First assessment. Some thoughts on these still young provisions of Art. 4 para. 2bis KG and Art. 7 para. 2 lit. g KG:
- The legislator’s formula is strongly based on Section 20 of the German competition act, which also contains the elements of sufficient and reasonable possibilities of switching to competitors. Accordingly, for the Swiss practice, a significant recourse to the case law developed in Germany is to be expected.
- The wording of the law incorporates the latest amendment to Section 20 of the German act: Just as now in Germany, not only small and medium-sized enterprises are protected. Relative market power can theoretically also exist in a constellation with big companies. It will be interesting to observe whether and how large companies will make use of the concept of relative market power.
- The practice of the Competition Commission on Art. 4 para. 2 of the last decades cannot be seamlessly transferred into a practice on Art. 4 para. 2bis. In our opinion, this is not at all advisable; rather, the WEKO should quickly and from the outset create an independent practice with actual leading cases on relative market power and increase legal certainty for companies.
- In addition to the Competition Commission, its appeal bodies – the Federal Administrative Court (Bundesverwaltungsgericht) and the Federal Supreme Court (Bundesgericht) – are also called upon: In the case of the concept of relative market power, which is open to interpretation, real clarity and legal certainty can only be created by decisions of the highest courts. It is therefore necessary for the courts to conduct the corresponding appeal proceedings quickly and in a well-founded manner.
- For cases under Art. 7 para. 2 lit. g, it will be interesting to observe whether the Competition Commission will take cases of cross-border price or condition discrimination on the basis if the company with market power does not have any assets in Switzerland. From the perspective of the lack of enforcement mechanisms in international economic law, such proceedings are not to be expected. If, however, there are subsidiaries with a Swiss domicile, the BMW case (Federal Court ruling 2C_63/2016 of 24 October 2017; the WEKO imposed a fine of approximately CHF 156 million on the Munich parent company of BMW, yet the case involved an agreement) shows that the Commission is certainly prepared to take rigorous action in the case of cross-border discrimination.

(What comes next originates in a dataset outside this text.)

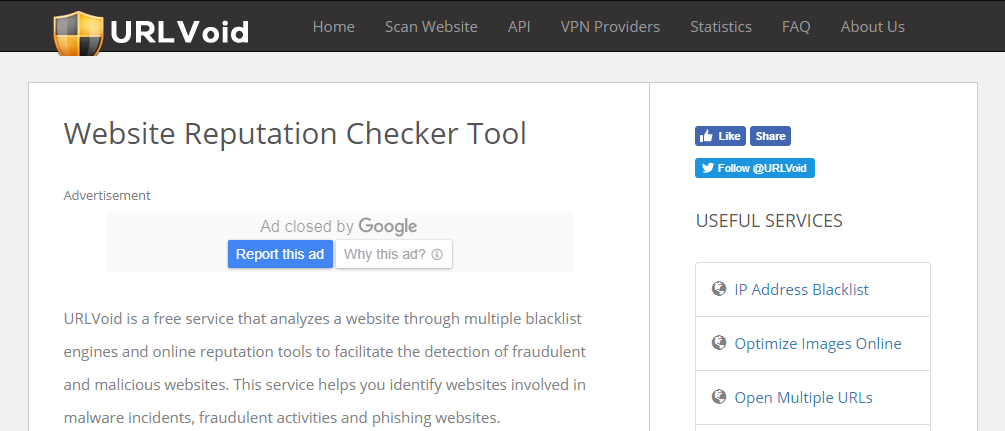
Task: Click the globe icon beside Open Multiple URLs
Action: [x=718, y=397]
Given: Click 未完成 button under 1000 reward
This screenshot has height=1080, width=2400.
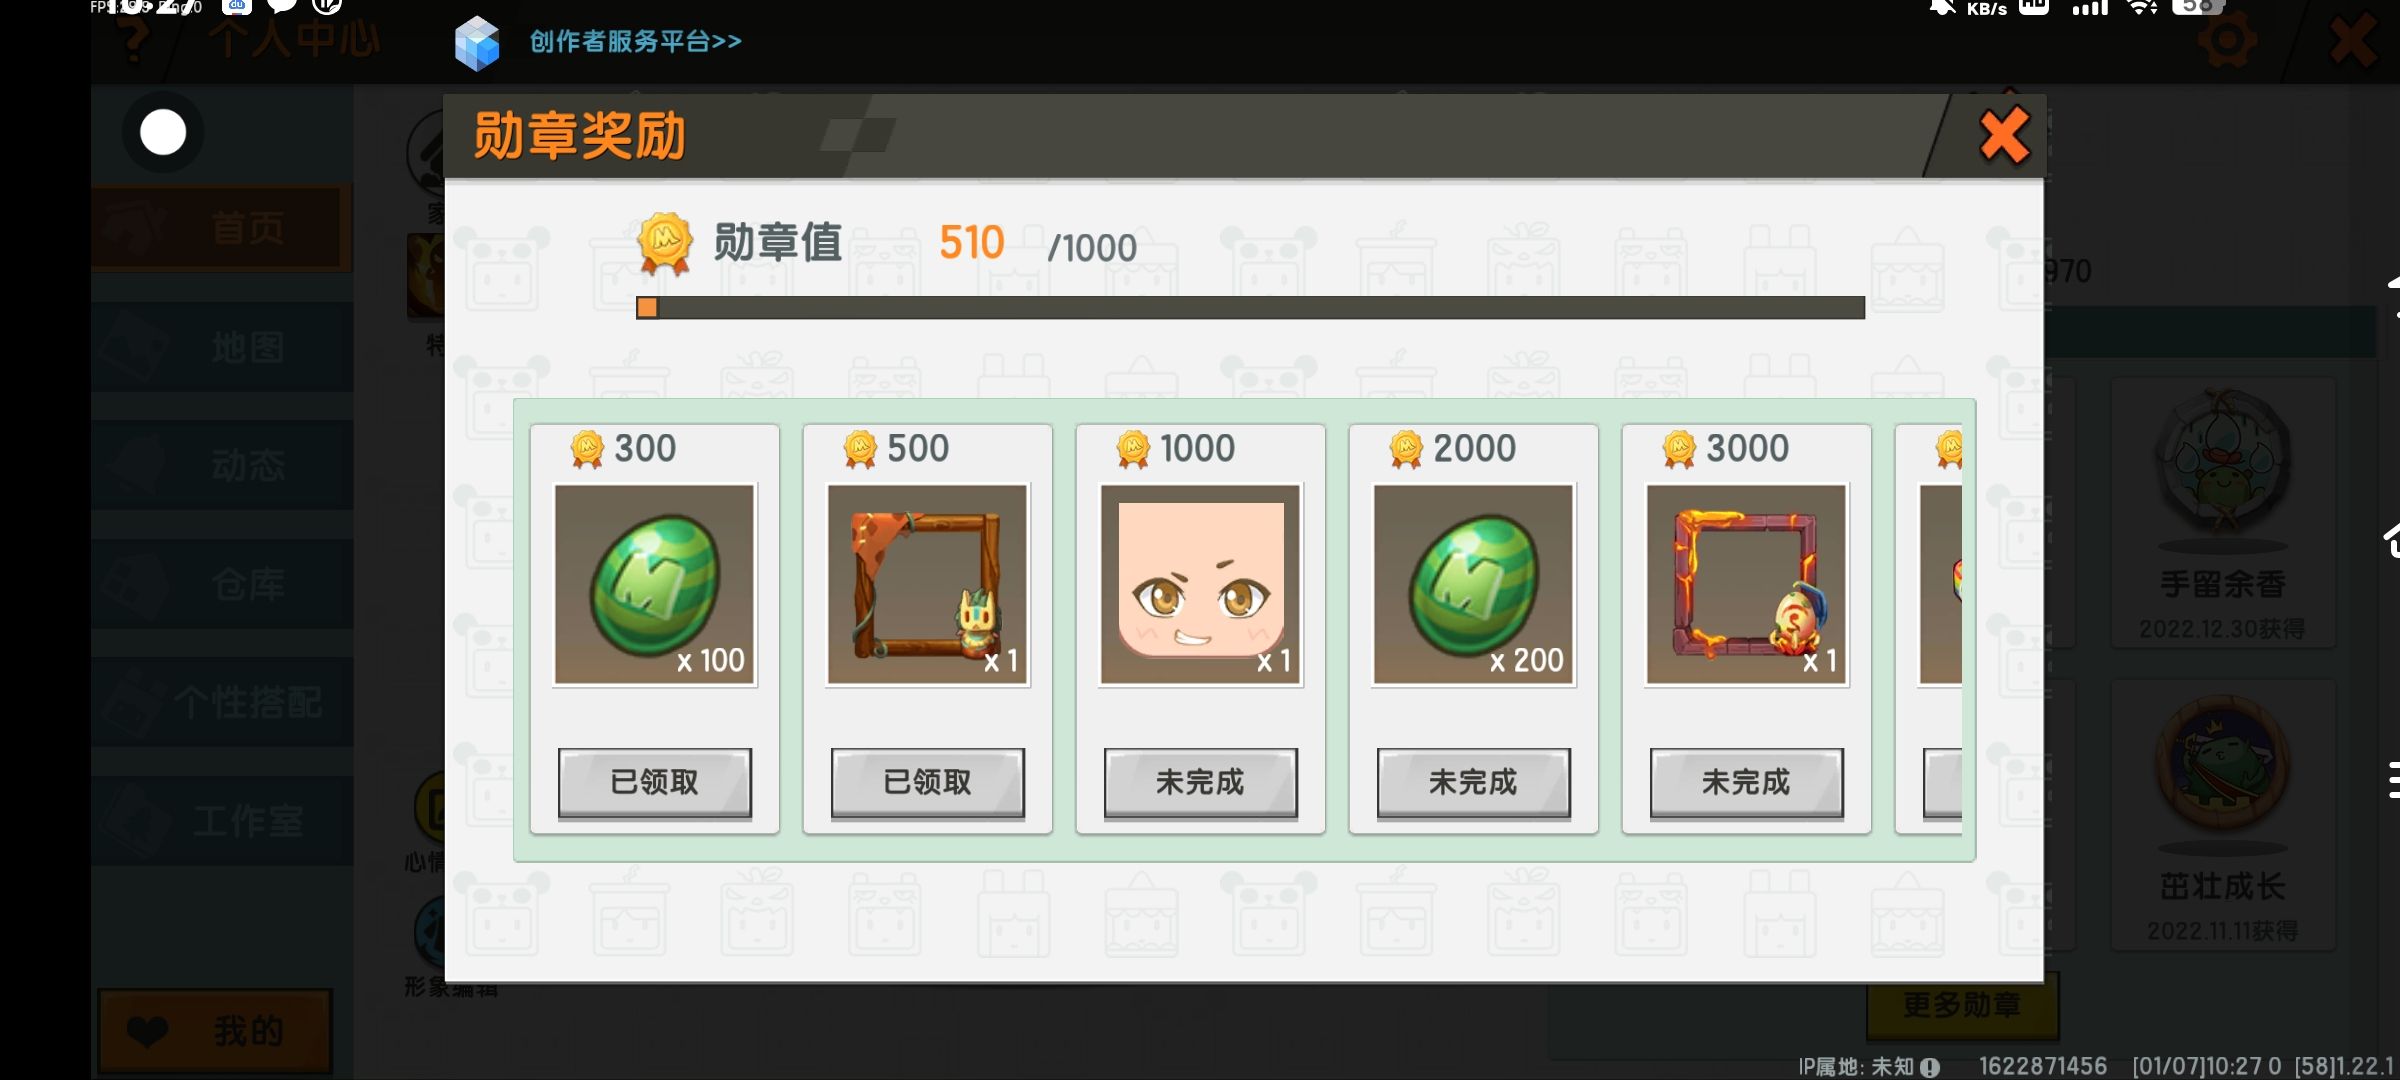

- Against this background, Swiss civil antitrust law – international enforcement is unproblematic in the area of civil law – also comes into focus: The new Art. 4 Para. 2bis has some potential to reveal the weaknesses of the Swiss legal system with regard to civil antitrust enforcement on the one hand, but also to provide a remedy for this on the other: Civil courts will certainly be in great demand in the future when assessing an abuse of relative market power. After an initial warm-up phase, these could increasingly gain certainty and contribute to more efficient (civil) antitrust enforcement. In any case, the introduction of relative market power as a catalyst for (so far almost non-existent in Switzerland) civil antitrust proceedings would be desirable.
Conclusion and outlook
After a long struggle, Switzerland has now also decided to introduce the relative market power concept as established in Germany. In doing so, parliament adopted a definition of relative market power that is strongly oriented towards the wording of the GWB. However, it remains the task of practice to define the prerequisites for the determination of relative market power.
“Ever since the mathematicians fell over the theory of relativity, I myself no longer understand it” (Albert Einstein, 1907/08). In this sense, dear WEKO, do better and let us understand “your” theory of relativity! For this, Einstein gives us another maxim: “You have to make things as simple as possible. But not simpler”… because we lawyers also want to have fun with it (= argue about who is right).
Prof. Dr. Patrick L. Krauskopf, LL.M. (Harvard) is a professor at the Zurich University of Applied Sciences (ZHAW) and partner/chairman of Agon Partners (Zurich/Pfäffikon). Dominic Schopf is a trainee lawyer at Agon Partners.